When they split up, the husband forwarded a newly-prepared separation agreement for the wife’s signature. She signed without obtaining independent legal representation. She was comfortable doing so because she believed that the husband had provided full disclosure, and she trusted his assessment since he had considerable experience valuing businesses.
Using the business valuation information provided by the husband, the separation agreement would have called for the wife to pay the husband just under $1 million as an equalization payment; however, it also provided that the husband would agree to forgo her having to pay that amount.
Sounds like a good deal, right?
However, the wife slowly realized afterwards that the husband had misled her. Rather than her owe him money in equalization (which he waived), the proper calculation was entirely different because he had greatly overstated the value of the corporate assets that he brought into the relationship, most notably the value of his company at the date of marriage. This would inflate the amount she was adjudged to owe him way of an equalization.
She successfully applied to the court to set aside the separation agreement, on the basis that the husband had not given full financial disclosure. The trial judge adjusted the calculation accordingly.
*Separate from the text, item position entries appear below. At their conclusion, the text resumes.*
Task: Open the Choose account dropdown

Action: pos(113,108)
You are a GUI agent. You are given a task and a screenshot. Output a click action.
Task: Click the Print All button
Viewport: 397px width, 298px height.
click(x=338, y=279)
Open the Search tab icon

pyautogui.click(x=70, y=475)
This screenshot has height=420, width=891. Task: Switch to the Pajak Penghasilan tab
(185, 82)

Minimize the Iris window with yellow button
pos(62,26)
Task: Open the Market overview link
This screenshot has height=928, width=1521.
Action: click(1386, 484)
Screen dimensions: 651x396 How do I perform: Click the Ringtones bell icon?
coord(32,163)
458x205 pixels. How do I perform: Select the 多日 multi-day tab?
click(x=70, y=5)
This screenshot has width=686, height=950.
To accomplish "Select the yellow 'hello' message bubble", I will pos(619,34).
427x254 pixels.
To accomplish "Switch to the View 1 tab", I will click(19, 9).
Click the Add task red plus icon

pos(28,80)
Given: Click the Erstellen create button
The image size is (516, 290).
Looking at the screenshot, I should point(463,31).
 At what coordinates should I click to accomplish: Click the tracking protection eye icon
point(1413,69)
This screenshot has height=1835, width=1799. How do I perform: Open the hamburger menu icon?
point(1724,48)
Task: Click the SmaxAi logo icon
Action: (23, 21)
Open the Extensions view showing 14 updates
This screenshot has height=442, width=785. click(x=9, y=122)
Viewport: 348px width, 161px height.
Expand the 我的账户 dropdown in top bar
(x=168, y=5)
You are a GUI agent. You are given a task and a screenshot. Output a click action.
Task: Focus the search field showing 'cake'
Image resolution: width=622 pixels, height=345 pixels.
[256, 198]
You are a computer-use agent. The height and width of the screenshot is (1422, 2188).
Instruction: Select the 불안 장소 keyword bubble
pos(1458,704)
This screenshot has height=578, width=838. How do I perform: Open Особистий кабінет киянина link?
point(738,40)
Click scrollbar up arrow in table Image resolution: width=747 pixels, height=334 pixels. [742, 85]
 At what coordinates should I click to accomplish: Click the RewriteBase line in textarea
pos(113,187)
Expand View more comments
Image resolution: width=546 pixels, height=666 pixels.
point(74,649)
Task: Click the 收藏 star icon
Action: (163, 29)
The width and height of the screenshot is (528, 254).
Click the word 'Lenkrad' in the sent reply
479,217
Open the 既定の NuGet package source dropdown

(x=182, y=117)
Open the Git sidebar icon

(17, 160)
The husband appealed. In support of his business valuation figures, he put forth the evidence of an expert, who attested to the fact that the value of the business on the marriage date was over $7 million. However, the Appeal Court concluded that the expert was partial to the husband and lacked independence, and had given an inflated figure that could not be trusted.
Instead, the court relied on some “smoking gun” evidence: the sworn financial statements the husband had filed in his first divorce, which showed that he had essentially brought no assets of value into this second marriage to the wife. The trial judge had relied on this evidence as well in setting the separation agreement aside, and the Appeal Court confirmed that there was nothing improper about the trial judge having done so, even if it was to the husband’s detriment.
In the end, the husband was found to have intentionally misrepresented the value of his corporate assets, by claiming that they were worth $6 million more than their actual (court-determined) value.
The Appeal Court upheld the trial judge’s decision to set aside the separation agreement, and went on to calculate the proper equalization amounts using the true valuation of the husband’s assets.